Entré al banco que conduce un cuy
en el año 2008, lamentablemente no tuve la oportunidad de ser entrevistado por
él, de conocerlo personalmente y escuchar su particular manera de hablar. Recuerdo
aquella mañana de verano en que dejé un par de papeles que acopiaban
información dudosa sobre mí. También recuerdo que adjunté una foto tamaño carné
que mostraba a un jovencito de mirada inocente y de peinado particular. Recuerdo el terno que nunca fue mío así como el cuerpo que sostenía
mi cabeza, un cuerpo que también tomé prestado. Si la elección de aquella
convocatoria se hubiera regido única y estrictamente por la foto, seguiría
desempleado. Dejé todos aquellos papeles chapuceros, impresos de manera improvista
y sin el menor optimismo. Los dejé sin imaginar que quizá aquella acción sería la
que cambió mi vida con mayor intensidad, la que me obligó a tomar un camino que
necesariamente no escogí pero del cual, todavía, no me arrepiento. Lo primero
fue capacitarme. Me llevaron lejos de todos, en verdad muy lejos. Nos
depositaron en un club enorme que nos alejaba de la civilización, que nos
confinaba a fumar alrededor de la piscina en conversaciones que nos salven de
la monotonía del día a día. Comenzábamos muy de madrugada, cuando el sol
todavía no terminaba de alojarse en un cielo limeño donde el astro rey siempre se
hace esperar. Desde el vamos se peleaba por ocupar una ducha, y se rezaba con
una fe inusitada porque caiga agua caliente que suavice el frío capitalino. Se
escogía la camisa y corbata que nos acompañaría por lo menos unas doce horas
hasta regresar a esa cárcel con lujos limitados. Se corría al comedor a meterse
algo a la boca, tratando de cumplir con la obligación de alimentar un cuerpo
que no sabía ya de retozos dignos de un ser humano. Luego de engullir algo al
azar, depositábamos nuestra humanidad en un bus austero que durante una hora de
viaje, se convertía según sea el caso, en un hostal para los enamorados o en un
hotel para los que buscaban sosiego. Era el lugar donde nos sentíamos más libres. Ese
bus en su hora de recorrido servía de refugio para lo que el placer proponga. Esa
capacitación reunía gente de todas partes del país y nos ilusionaba con la idea
de haber ingresado al mejor trabajo del mundo. Nos indujeron a dibujar una
sonrisa imborrable en nuestros rostros, sobre todo para cualquiera que se
definiera como cliente. No adoctrinaron en el arte de la falsa educación y
cultivaron sin reparo, el miedo a perder dinero que obviamente tendríamos que
reponer; y a estar dispuestos a cualquier tipo de juerga improvisada que
pudiera presentarse. Ingresamos incrédulos al que también llamaban “el banco
del amor”. Quien no besó a alguien de su entorno laboral, simplemente no
trabajó en el banco. Se entremezclaron unos contra otros en variadas oportunidades
y ocasiones. Se inventaron amores y romances, roces y coqueteos. Todos los
grillos metidos en una misma olla. Pasé dos años y medio contando un dinero que
nunca fue mío. Conocí gente a la que hoy recuerdo con cariño, otros pocos me
siguen acompañando incondicionalmente. Tuve la oportunidad de ascender y ser
enviado nuevamente a una capacitación. Esta vez nos encerraron en un hotel
putanesco que permitía besos, abrazos, roces, infidelidades y borracheras.

= INFORMACIÓN REGISTRADA =
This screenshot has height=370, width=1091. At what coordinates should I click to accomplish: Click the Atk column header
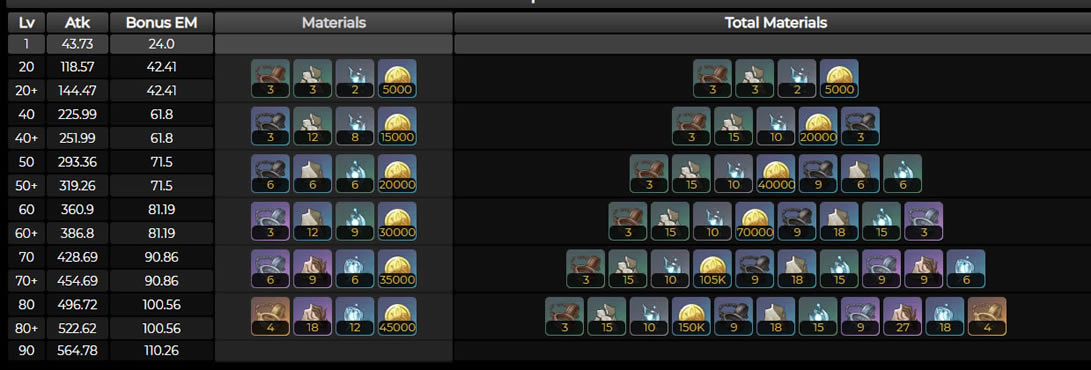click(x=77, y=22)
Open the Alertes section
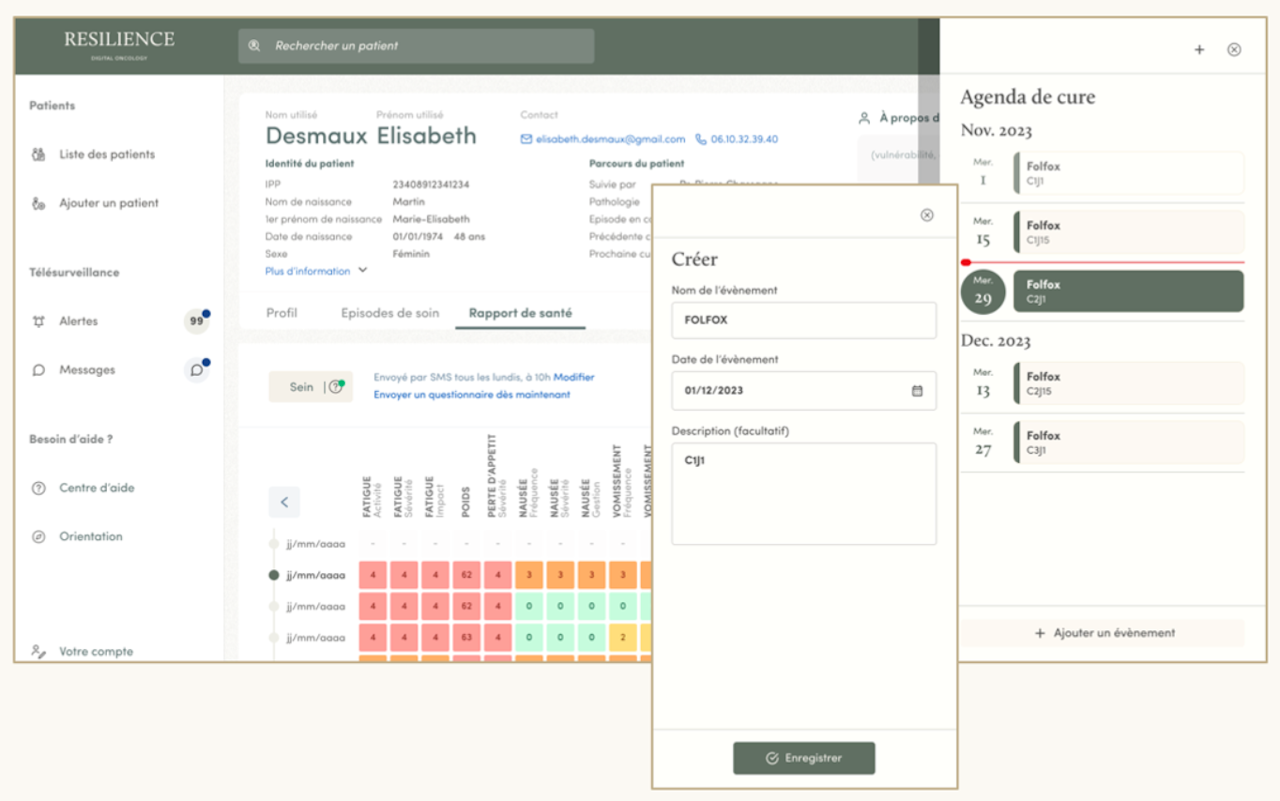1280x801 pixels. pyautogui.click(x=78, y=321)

= EJERCICIOS POR RESOLVER =
[1] De acuerdo con el fragmento de la fuente, ¿por qué la capacitación infundía a los participantes miedo a perder dinero? Explíquelo en una a tres oraciones.
[2] Retome el relato sobre el trabajo en el banco a partir de la última oración del fragmento de la fuente.
Para resolver los ejercicios no se requiere el material.

= RESPUESTAS =
[1] Los participantes temían perder dinero porque cualquier suma que se perdiera tendrían que reponerla ellos mismos.

[2]
Aquel hotel de nombre casquivano guarda secretos que prefiero no conocer pero
sin embargo, imagino casi al detalle. El banco que rige un cuy adinerado,
también me permitió iniciar un camino de independencia personal. Me compré todo
lo que me hizo falta y me permitió conocer el valor del dinero en toda forma y
sentido. Me abrió las puertas de una vida que planeé de manera discreta. Me
permitió algún tipo de desarrollo y me sigue formando ambiciosamente en propósitos
alejados de la humildad. El banco compró mi libertad y me volvió esclavo suyo.
Con este trabajo del cual sigo aprendiendo mucho, perdí inocencia y alejé al
niño que todavía vivía en mí. Adopté una posición de adulto responsable y castigué
algunos sueños que todavía avizoran en la penumbra. Aquel banco de reputación
ostentosa y de ambiciones descomunales, me permitió crecer. Estoy a punto de
cumplir cinco años en un lugar que considero mi casa. He firmado un contrato
que me reconoce miembro de ese hogar, y recuerdo, que la última familia a la
que pertenecí, aquella que casualmente dejé en el año que me integré a ésta, en
su momento me obligó a escapar, a huir despavorido. Todos los recuerdos en esta
ciudad, las anécdotas más risibles, los peores momentos, las metidas de pata,
los aciertos milagrosos, los amores y desamores, los bienes que poseo… se los
debo todos al banco, y se los debo con una tasa de interés especial.